GJ: Can we pivot on this idea of layers? your process of image-making involves a lot of layers of decision-making. It’s almost impossible to kind of prevent the subconscious from coming through and informing what you do or how you respond to certain things.

LB: Totally. Even when I was starting out and making very different pictures photography already felt like a set of limits that I was pushing against, that I wanted it to do more, that I wanted more decisions to be apparent, more intention to be evident. At the time I was thinking about this through narrative and wanting to make pictures that acted like very short movies but as time has gone on and my tools have changed and all these things have moved, that impulse to push against the limit started to become about layers which makes for this sort of denser object.

Arts and Crafts, 2015. © Lucas Blalock.

Arts and Crafts, 2015. © Lucas Blalock.

 

GJ:  So just to go back in time a little bit… Do you remember the moment when you decided to commit yourself to photography? I tend to think that a lot of artists have kind of an origin story, like a superhero, or a kind of great awakening of a realization of a creative power, or a realization of a direction of morality or something.

LB: I made this cartoonish picture as part of a project in school of myself popping out of a trashcan and photographing a woman who was sitting on the lawn. I was looking for someone to sit for this picture, and I couldn’t find anyone to do it. And so I took a dress out of my roommate’s room and had a wig and photographed myself as both figures in the image. I was the guy popping out of the trashcan and I was also the woman sitting on the lawn, and I just taped the two prints together. For whatever reason, there was real energy in it. It had been really fun to make and my peers really responded to it. I think in that picture I kind of found a footing.

GJ: The picture idea sounds like such a cinematic one. It’s kind of a situation where there’s a beginning, a middle, and an end. Did cinema inform a lot of your work early on as well, in addition to reading?

####

• Set task a
In the rows, replace "Where should I click to" with "Where do I click to" in everything from the line containing "Task: Click the Henstedter Moor label" down to the line containing "Where should I click to: Click", and change nothing else. Leave the pictures out of your answer.

• Exercise material
####

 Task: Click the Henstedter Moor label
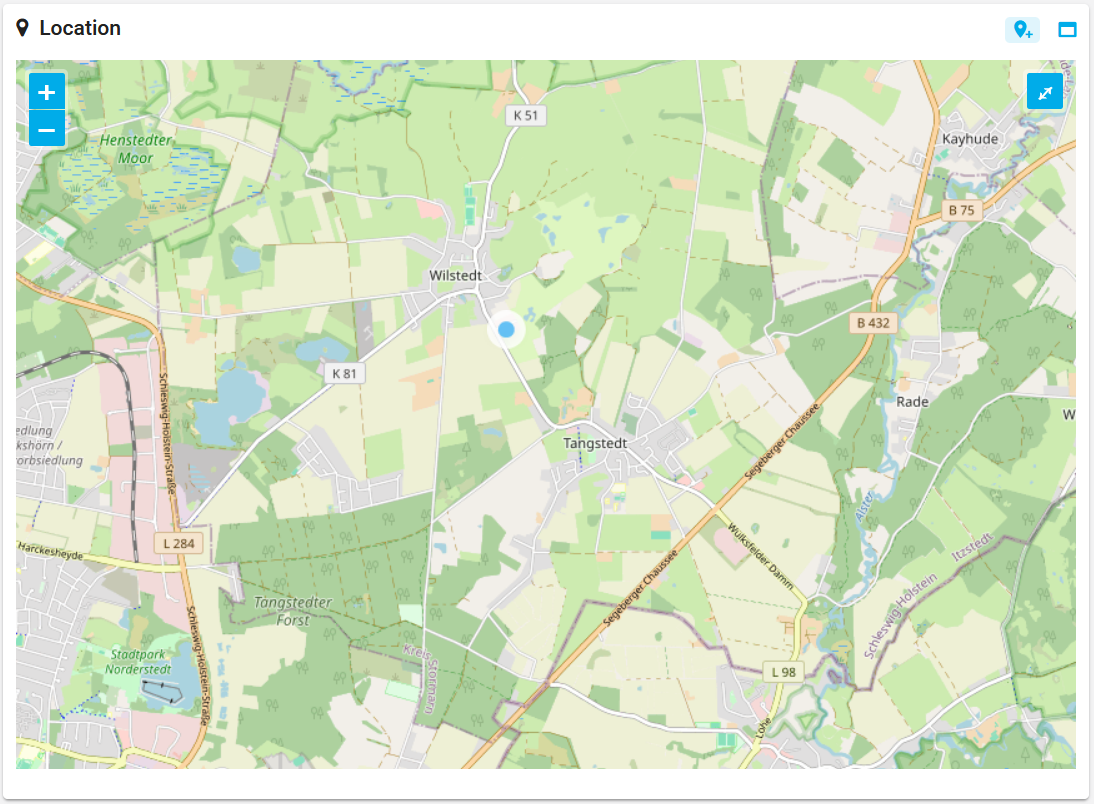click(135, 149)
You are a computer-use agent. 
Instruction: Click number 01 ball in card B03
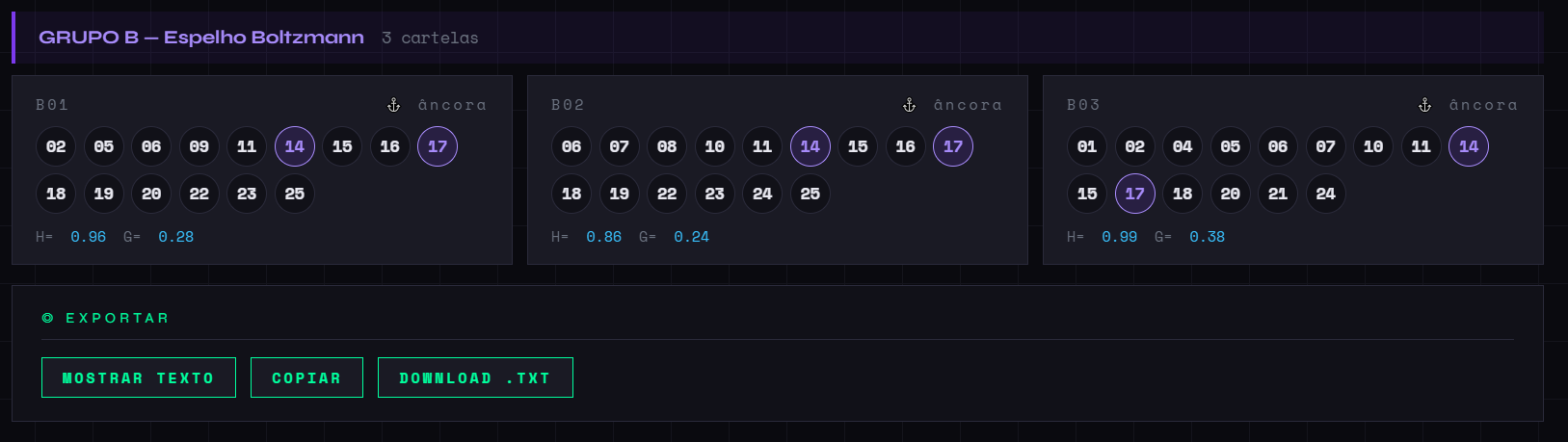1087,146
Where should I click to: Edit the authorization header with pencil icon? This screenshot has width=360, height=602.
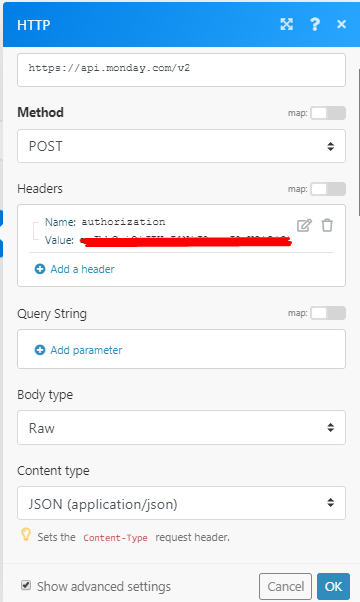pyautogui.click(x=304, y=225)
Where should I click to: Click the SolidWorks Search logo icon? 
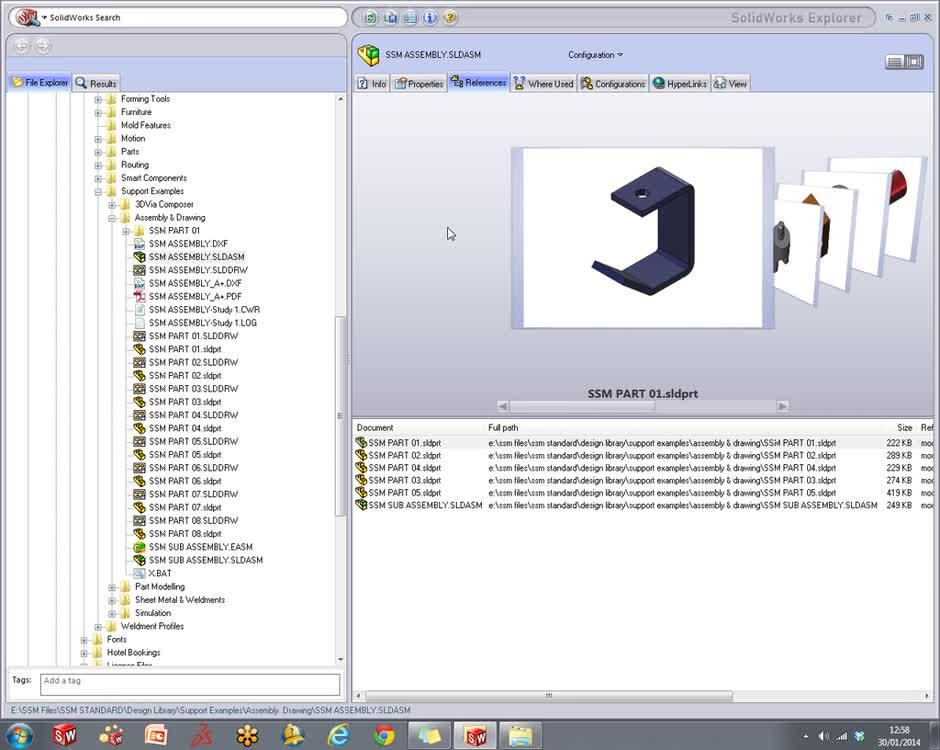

####

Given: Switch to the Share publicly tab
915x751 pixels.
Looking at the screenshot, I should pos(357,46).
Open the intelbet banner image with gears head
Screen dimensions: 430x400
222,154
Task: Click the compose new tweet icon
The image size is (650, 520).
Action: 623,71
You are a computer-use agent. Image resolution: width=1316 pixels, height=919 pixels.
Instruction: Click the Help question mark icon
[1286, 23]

####

• Set task b
Answer these questions from the interview.
(i) What did LB say he wanted his pictures to act like when he was starting out?
(ii) Whose room did the dress used in the school picture come from?
(iii) What did LB do with the two prints of the school picture?

• Response a
 Task: Click the Henstedter Moor label
click(135, 149)
You are a computer-use agent. 
Instruction: Click number 01 ball in card B03
1087,146
Where do I click to: Edit the authorization header with pencil icon? This screenshot has width=360, height=602.
pyautogui.click(x=304, y=225)
Where do I click to: Click the SolidWorks Search logo icon? 

• Response b
(i) Very short movies.
(ii) His roommate's room.
(iii) He taped them together.